Tüm işyerlerinde yemekhanelerin iyileştirilmesi, yemek yenebilecek hijyenik koşulların sağlanması gerekmektedir. Yemeklerin kalitesi artırılmalı, mutlaka bağışıklık sistemimizi güçlendirecek yemekler verilmelidir. Ancak bu şekilde bağışıklık sistemimiz güçlenir ve salgın hastalıklar karşısında kendimizi koruyabiliriz.
İşyerlerinin havalandırma sistemi iyileştirilmeli
İşyerlerinin birçoğunda havalandırma bulunmamaktadır, bulunanlarda da havalandırma sistemleri yeterli değildir. Neredeyse tüm işyerlerinde istisnasız olarak havalandırma sorunu bulunmaktadır.
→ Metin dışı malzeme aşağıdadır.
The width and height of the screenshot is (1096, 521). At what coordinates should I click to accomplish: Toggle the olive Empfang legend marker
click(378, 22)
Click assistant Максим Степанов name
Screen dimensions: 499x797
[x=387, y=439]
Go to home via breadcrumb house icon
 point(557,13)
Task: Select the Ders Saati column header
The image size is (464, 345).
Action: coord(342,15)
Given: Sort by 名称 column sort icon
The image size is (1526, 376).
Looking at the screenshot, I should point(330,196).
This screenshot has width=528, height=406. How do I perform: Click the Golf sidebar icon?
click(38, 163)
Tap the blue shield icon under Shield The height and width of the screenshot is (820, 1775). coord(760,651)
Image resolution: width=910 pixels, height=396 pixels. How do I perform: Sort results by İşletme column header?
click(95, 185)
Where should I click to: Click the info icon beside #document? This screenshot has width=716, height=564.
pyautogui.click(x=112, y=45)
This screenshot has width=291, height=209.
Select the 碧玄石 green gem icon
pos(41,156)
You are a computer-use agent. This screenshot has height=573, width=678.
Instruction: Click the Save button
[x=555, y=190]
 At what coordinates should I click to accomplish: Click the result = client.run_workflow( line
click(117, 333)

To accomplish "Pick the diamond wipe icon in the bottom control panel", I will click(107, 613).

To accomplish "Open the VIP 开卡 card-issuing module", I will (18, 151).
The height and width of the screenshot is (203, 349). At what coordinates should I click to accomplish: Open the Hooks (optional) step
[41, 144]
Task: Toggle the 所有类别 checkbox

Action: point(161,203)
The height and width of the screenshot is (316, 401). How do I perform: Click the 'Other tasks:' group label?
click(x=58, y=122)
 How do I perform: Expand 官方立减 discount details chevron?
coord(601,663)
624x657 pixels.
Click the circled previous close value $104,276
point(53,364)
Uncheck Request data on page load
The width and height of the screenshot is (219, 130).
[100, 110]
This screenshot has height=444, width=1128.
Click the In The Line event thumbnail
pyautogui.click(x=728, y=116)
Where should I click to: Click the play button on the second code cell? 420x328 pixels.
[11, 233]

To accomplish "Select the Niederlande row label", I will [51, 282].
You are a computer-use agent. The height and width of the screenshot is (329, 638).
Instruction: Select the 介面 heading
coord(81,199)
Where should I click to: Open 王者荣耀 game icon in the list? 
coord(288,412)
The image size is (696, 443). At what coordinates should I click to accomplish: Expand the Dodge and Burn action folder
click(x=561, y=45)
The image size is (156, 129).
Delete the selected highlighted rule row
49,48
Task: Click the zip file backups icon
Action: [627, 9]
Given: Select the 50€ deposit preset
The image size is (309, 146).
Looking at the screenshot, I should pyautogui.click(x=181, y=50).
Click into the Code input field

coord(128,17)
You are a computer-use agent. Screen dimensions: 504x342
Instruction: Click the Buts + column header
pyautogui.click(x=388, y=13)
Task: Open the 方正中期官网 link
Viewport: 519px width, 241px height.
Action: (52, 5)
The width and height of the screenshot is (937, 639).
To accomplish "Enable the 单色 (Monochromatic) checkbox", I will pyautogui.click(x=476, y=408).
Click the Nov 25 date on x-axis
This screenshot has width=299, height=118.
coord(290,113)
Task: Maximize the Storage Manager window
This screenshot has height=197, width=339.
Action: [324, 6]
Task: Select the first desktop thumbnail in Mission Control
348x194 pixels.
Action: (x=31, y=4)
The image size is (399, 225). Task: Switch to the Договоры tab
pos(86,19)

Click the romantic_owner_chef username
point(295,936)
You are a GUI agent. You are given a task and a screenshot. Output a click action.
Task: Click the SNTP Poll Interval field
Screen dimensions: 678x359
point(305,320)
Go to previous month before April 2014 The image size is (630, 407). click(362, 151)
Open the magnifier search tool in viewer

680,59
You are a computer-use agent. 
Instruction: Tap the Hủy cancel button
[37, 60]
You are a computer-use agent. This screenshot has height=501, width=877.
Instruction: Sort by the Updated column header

Çünkü havalandırma iş güvenliği açısından patronların en maliyetli gördüğü kalemlerdendir.
Müfettişlerin fabrika denetimlerinde havalandırmanın eksik olduğu raporlandığında patronlar havalandırma sistemini kurmak ya da düzeltmek yerine cezasını ödemenin daha ucuz olduğunu söyleyerek eksikleri gidermemektedir. Havalandırma yapmayan patronlara hiçbir yaptırım uygulanmamaktadır ya da denetimlerde havalandırmanın yeterli olduğu yönünde sahte belgelerle denetimler atlatılmaktadır.
Sadece koronavirüsten korunmak için değil, meslek hastalıklarına yakalanmamak için de alınması gereken en temel önlemlerin başında havalandırma gelmektedir. İşyerlerindeki kirli havanın dışarı atılması ve içeri temiz hava verilmesi sağlanmalıdır. Kişi başına düşen temiz hava miktarı arttırılmalıdır. Havalandırma filtrelerinin değişim süreleri kısaltılmalı ve düzenli olarak filtre değişimi, havalandırma bakımı yapılması sağlanmalıdır.
Ücretler yükseltilmeli
“Bağışıklık sisteminizi güçlü tutun” diyor uzmanlar. Aynı uzmanlar bunun için yememiz gereken gıdaları da sıralıyorlar. Ama henüz bunları satın alabilmek için ne yapmamız gerektiğini söyleyen bir uzman görmedik! Alım gücümüz her geçen gün daha da düşmektedir. Türk-İş’in açıkladığı verilere göre açlık sınırı 2447 lira, yoksulluk sınırı 7973 liradır. Birçoğumuzun aldığı ücret açlık sınırının altındadır. Aldığımız ücretlerle ay sonunu getiremiyoruz. Ay sonunu getirebilmek için daha sağlıksız besinler tüketmek zorunda kalıyoruz.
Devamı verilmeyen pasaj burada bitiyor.